## ACTIVITY
Here is a listing, set out below; repeat its lines from the one with "Image resolution: width=1091" to the last, both included, and leave out the pictures.

==================================================

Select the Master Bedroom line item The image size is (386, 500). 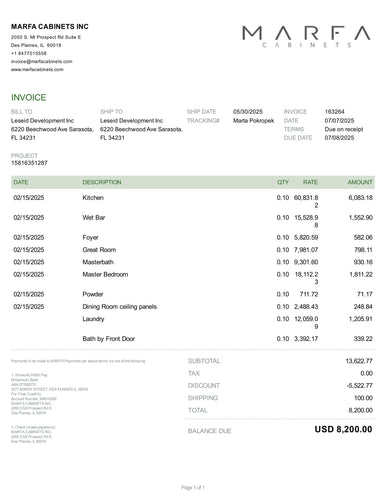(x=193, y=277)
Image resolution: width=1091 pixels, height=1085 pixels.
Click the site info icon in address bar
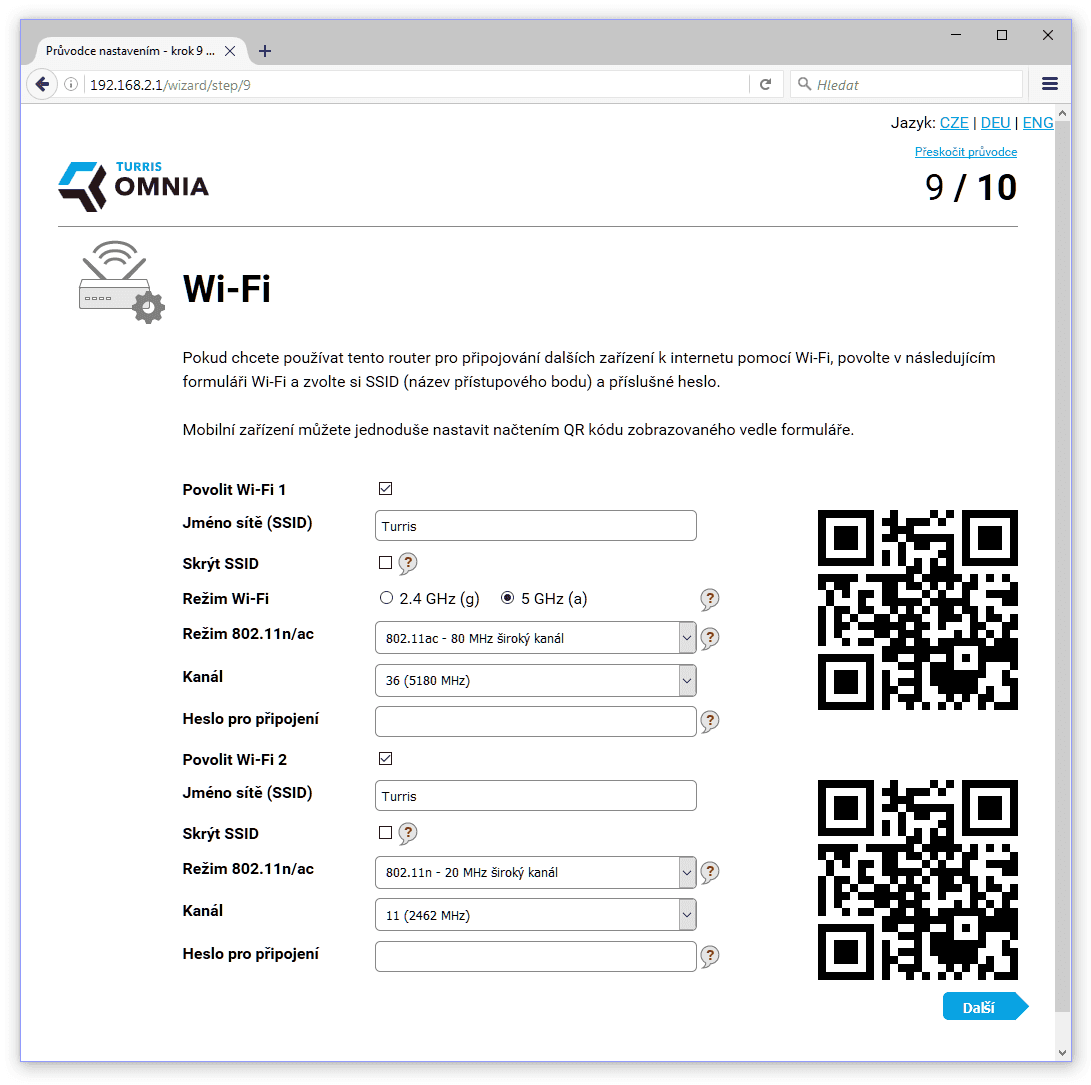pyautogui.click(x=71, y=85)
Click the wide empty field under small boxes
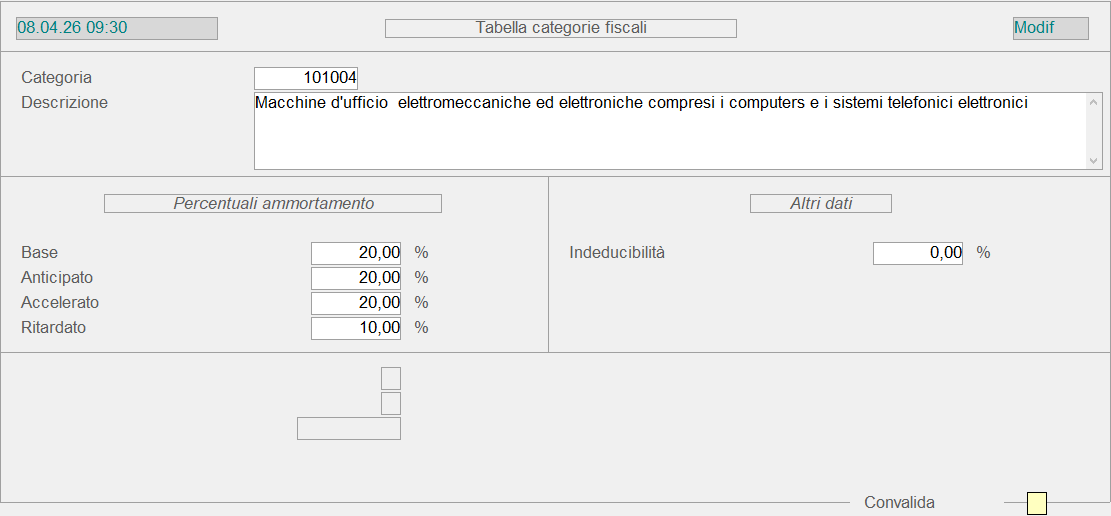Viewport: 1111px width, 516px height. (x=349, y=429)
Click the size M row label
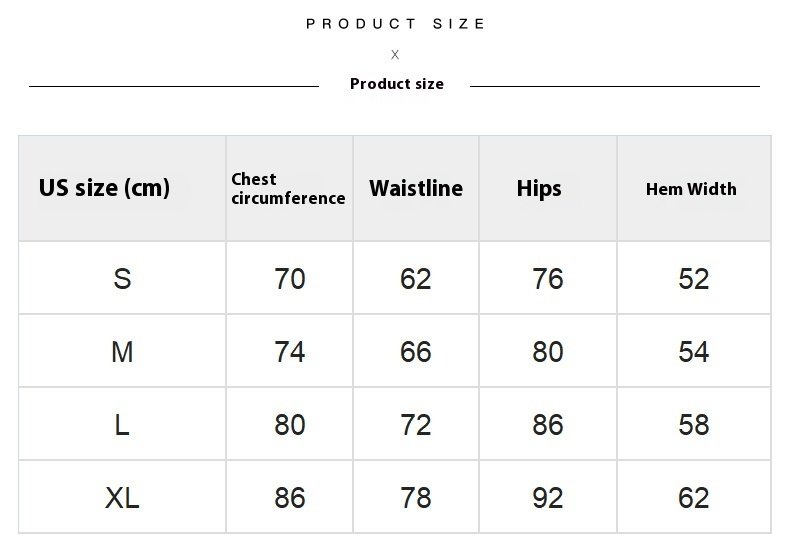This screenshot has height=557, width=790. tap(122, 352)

==================================================

## SOLUTION TO THE EXERCISE
Image resolution: width=1091 pixels, height=1085 pixels.
Click the site info icon in address bar
pyautogui.click(x=71, y=85)
Click the wide empty field under small boxes
Viewport: 1111px width, 516px height. (x=349, y=429)
Click the size M row label
This screenshot has height=557, width=790. tap(122, 352)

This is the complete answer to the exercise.